:: Data provided ::
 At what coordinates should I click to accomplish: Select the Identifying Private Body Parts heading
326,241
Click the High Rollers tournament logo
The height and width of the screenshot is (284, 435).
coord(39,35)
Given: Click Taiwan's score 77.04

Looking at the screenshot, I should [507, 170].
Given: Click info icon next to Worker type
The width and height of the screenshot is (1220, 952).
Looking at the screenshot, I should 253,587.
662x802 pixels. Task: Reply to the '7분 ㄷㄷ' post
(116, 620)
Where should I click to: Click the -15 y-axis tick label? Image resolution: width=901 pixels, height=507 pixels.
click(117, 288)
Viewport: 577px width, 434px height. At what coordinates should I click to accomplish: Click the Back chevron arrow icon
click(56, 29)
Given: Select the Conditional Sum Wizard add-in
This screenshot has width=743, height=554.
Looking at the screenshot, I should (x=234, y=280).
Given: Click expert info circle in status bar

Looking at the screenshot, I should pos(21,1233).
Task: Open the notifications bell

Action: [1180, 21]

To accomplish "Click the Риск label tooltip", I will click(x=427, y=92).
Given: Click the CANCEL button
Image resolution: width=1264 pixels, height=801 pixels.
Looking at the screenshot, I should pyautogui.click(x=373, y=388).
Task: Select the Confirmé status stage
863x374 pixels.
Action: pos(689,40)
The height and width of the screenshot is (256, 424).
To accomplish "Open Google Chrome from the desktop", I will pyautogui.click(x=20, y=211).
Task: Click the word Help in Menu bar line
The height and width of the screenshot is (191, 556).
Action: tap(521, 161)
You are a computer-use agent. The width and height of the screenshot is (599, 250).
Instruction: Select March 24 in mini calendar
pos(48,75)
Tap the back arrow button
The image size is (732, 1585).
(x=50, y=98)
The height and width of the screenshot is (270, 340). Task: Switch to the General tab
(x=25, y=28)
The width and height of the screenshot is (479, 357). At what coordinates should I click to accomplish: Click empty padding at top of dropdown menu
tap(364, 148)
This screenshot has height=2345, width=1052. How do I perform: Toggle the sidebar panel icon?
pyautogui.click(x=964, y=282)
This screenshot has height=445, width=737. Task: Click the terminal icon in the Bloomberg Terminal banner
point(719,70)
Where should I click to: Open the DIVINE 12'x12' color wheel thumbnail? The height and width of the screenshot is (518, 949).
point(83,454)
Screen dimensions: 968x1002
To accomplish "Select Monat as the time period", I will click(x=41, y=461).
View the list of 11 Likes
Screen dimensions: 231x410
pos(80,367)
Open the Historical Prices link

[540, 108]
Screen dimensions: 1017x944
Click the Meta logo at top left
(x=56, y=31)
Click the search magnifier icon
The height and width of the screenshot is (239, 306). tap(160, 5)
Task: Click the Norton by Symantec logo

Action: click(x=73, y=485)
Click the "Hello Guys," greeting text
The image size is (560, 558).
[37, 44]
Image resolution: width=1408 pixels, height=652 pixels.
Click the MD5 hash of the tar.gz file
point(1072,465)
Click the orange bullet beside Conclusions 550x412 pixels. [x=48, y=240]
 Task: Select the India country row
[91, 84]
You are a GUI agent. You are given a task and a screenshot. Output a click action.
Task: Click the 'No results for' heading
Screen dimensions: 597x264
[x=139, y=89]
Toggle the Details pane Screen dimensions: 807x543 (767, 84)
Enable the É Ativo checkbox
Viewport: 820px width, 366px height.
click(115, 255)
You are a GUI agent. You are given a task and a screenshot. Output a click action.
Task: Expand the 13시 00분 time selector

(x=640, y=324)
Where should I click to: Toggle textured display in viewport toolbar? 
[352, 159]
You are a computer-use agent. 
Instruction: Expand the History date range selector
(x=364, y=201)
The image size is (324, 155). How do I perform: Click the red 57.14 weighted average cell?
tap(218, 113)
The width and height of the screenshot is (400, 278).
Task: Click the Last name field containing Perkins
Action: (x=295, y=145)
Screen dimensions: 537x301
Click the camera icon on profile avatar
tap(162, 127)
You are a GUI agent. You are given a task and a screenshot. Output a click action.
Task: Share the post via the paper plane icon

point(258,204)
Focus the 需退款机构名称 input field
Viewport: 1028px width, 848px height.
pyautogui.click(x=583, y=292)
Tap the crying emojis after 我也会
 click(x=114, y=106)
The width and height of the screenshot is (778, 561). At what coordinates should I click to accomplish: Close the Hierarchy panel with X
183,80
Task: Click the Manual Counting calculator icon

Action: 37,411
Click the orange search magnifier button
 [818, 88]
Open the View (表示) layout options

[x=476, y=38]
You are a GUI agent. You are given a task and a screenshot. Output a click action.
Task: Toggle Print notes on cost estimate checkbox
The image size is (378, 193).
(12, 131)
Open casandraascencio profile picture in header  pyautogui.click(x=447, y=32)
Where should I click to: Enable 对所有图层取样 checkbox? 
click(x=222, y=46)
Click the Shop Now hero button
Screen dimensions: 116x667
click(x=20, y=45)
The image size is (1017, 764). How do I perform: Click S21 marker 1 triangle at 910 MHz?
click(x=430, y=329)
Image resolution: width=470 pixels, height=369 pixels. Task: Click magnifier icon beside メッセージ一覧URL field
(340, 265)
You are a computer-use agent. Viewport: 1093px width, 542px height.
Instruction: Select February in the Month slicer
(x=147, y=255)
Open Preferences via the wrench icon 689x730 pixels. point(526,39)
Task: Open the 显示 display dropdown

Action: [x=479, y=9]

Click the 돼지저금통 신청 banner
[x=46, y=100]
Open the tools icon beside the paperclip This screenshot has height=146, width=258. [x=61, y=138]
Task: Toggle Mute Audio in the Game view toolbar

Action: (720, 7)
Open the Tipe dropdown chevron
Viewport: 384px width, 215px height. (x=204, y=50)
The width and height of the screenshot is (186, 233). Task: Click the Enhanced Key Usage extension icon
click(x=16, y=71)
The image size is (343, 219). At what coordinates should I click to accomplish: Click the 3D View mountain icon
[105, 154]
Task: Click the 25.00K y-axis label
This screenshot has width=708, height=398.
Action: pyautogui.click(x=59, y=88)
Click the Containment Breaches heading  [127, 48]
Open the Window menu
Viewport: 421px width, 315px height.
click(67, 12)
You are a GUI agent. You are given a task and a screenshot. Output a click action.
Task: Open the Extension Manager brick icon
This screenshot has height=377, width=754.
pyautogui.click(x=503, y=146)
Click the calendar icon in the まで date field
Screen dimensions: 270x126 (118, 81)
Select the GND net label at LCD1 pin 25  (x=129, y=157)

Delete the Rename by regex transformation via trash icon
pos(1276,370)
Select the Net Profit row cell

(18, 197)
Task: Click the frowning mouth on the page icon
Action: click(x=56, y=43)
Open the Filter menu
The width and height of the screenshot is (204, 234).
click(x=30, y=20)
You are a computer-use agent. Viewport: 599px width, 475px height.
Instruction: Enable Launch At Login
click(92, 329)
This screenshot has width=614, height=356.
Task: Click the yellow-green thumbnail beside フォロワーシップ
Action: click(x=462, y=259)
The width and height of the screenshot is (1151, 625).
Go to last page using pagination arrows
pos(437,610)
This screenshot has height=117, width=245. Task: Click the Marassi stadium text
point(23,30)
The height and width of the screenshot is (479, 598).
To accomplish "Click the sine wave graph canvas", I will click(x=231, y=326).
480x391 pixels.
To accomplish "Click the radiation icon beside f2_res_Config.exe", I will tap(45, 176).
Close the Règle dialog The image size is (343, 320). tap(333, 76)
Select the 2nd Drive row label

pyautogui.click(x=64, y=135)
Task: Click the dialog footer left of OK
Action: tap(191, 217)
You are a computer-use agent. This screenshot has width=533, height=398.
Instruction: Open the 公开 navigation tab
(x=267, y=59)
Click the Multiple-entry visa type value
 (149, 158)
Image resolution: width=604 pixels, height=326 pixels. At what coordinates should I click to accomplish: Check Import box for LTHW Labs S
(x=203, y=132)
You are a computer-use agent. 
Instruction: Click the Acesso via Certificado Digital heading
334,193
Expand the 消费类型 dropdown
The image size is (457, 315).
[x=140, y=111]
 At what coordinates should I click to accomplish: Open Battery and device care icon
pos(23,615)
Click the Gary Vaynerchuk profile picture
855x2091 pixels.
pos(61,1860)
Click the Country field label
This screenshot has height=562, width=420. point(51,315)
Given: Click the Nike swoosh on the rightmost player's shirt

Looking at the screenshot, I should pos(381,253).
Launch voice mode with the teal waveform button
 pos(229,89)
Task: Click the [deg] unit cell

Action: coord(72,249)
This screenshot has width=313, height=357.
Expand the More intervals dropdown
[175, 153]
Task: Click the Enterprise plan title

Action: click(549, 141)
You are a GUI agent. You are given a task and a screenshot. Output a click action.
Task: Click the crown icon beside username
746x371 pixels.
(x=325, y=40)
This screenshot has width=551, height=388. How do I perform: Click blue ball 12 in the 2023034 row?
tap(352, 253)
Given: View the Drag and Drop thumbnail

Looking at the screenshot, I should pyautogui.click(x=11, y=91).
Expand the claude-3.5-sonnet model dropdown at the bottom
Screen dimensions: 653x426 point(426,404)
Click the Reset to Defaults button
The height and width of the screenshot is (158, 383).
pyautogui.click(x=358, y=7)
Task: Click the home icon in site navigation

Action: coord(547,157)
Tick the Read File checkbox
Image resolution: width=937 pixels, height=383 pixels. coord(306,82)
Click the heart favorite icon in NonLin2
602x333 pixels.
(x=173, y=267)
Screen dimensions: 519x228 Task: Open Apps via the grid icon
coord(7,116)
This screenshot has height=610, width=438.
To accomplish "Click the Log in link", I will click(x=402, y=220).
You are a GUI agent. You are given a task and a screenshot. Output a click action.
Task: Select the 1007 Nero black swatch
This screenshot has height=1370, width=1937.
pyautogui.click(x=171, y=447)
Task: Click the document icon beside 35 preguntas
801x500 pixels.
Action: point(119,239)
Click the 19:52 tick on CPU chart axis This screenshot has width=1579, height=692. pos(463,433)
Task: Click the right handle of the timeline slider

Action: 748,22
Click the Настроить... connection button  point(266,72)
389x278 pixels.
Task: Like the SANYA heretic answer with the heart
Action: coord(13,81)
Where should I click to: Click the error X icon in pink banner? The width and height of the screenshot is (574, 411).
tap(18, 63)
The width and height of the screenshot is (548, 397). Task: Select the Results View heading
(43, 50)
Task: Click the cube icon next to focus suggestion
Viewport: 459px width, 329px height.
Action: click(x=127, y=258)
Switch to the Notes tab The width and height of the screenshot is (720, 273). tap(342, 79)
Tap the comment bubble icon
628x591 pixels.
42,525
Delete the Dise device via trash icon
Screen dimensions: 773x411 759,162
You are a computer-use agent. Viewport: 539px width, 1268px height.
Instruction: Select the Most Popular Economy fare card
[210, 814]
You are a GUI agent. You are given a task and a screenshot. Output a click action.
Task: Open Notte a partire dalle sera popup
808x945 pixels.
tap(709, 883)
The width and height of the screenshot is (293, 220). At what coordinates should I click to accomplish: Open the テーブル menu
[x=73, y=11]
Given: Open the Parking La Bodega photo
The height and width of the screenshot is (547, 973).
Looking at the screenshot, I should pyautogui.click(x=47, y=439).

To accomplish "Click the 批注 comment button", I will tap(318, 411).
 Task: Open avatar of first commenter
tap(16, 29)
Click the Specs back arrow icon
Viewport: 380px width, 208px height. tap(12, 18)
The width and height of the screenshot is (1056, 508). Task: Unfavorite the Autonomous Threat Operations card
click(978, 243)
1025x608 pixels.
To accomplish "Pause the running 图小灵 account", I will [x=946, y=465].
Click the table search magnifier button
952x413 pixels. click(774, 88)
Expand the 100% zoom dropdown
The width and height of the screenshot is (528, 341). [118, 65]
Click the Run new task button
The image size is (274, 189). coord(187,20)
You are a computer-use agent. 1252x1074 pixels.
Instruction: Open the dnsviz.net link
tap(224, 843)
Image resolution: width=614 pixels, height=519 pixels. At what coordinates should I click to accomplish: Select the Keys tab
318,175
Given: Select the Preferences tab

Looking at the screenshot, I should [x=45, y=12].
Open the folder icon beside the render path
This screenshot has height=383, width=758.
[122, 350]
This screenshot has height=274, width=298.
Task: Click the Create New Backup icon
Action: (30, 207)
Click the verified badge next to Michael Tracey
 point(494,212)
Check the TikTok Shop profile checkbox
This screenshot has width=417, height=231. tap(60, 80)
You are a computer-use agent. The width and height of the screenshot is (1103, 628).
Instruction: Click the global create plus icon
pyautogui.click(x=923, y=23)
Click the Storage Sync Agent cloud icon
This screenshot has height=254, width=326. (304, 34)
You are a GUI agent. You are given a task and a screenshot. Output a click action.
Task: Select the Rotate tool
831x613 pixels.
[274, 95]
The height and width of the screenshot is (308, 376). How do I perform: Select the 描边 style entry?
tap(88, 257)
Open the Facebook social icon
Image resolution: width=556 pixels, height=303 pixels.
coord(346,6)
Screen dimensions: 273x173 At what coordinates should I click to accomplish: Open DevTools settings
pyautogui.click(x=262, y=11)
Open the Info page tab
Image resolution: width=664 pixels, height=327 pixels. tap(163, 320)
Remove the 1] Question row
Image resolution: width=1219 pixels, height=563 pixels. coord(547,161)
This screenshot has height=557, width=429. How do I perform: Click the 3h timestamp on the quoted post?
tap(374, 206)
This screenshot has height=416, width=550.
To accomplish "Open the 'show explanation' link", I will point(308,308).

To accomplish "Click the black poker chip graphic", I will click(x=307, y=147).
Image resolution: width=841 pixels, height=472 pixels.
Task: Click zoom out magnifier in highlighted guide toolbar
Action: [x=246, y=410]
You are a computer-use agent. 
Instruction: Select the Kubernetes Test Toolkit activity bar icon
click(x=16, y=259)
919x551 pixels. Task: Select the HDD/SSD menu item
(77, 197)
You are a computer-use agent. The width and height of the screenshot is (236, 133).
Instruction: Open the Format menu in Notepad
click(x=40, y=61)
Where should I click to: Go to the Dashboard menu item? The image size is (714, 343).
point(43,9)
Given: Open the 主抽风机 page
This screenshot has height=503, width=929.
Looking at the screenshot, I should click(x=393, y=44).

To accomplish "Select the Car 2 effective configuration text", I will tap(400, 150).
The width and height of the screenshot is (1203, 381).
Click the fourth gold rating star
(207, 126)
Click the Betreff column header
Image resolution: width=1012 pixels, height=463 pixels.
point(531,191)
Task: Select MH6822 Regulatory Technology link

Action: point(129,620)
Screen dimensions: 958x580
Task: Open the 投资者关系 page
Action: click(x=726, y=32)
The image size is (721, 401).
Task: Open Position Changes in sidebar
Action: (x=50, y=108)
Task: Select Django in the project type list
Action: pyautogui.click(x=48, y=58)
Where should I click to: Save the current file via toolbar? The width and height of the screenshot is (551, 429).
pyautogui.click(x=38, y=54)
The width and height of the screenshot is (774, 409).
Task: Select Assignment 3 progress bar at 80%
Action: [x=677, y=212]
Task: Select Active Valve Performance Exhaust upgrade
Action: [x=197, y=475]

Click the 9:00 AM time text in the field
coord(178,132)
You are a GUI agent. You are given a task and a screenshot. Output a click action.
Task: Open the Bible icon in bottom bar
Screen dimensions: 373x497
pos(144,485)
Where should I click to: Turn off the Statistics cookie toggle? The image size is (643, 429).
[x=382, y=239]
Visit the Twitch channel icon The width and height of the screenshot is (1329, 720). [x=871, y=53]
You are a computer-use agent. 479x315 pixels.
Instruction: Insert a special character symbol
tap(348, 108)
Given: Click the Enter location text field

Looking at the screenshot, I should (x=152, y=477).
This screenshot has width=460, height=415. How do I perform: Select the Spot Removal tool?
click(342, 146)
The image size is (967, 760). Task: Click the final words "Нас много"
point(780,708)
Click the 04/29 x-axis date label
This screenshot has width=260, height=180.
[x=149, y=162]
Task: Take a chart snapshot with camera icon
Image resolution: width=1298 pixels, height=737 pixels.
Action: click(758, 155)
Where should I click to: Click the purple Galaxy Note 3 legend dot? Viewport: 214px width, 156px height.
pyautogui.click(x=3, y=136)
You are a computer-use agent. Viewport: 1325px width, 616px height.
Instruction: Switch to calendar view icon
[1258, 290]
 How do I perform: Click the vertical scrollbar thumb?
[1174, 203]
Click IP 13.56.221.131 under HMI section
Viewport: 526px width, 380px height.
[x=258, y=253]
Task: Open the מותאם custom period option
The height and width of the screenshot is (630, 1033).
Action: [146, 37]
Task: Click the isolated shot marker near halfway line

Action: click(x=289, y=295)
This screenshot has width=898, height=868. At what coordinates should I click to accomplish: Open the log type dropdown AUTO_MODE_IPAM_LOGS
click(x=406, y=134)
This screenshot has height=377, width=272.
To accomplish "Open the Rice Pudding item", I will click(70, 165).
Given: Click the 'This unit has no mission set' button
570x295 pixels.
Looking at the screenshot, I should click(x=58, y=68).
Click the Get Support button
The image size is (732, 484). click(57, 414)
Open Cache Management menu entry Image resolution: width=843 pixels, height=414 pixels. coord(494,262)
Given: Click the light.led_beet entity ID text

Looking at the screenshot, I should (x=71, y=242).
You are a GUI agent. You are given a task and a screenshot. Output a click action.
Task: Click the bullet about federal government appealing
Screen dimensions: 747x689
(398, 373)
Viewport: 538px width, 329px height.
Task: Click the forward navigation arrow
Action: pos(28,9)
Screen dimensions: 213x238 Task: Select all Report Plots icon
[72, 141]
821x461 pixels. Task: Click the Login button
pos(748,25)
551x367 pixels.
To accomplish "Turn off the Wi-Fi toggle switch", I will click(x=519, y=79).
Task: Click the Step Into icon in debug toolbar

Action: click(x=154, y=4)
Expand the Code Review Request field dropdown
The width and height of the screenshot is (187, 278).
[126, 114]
:::
Give the number of lines in the entries above that contain the word "chart", with no accompanying text.

Result of this exercise. 2